**Your objective:** Below are some records; quote exactly the lines from the one that contains "You are a GUI" through the one that contains "1024x503 pixels.", inclusive, and no others.

**Given data:**
= = = = = = =

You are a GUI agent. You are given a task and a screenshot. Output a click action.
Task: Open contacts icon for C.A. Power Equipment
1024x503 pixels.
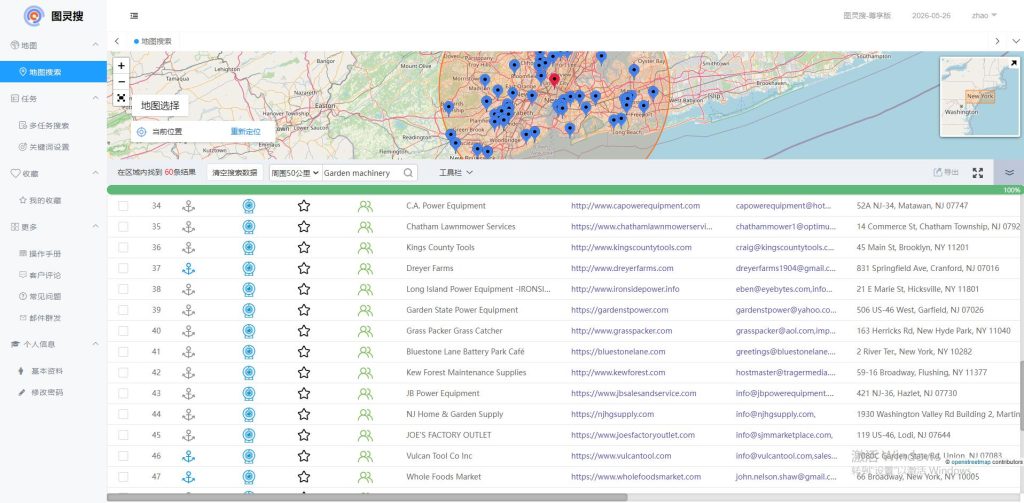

= = = = = = =

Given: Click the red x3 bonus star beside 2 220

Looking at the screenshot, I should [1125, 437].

= = = = = = =

**Result of the task:**
You are a GUI agent. You are given a task and a screenshot. Output a click action.
Task: Open contacts icon for C.A. Power Equipment
1024x503 pixels.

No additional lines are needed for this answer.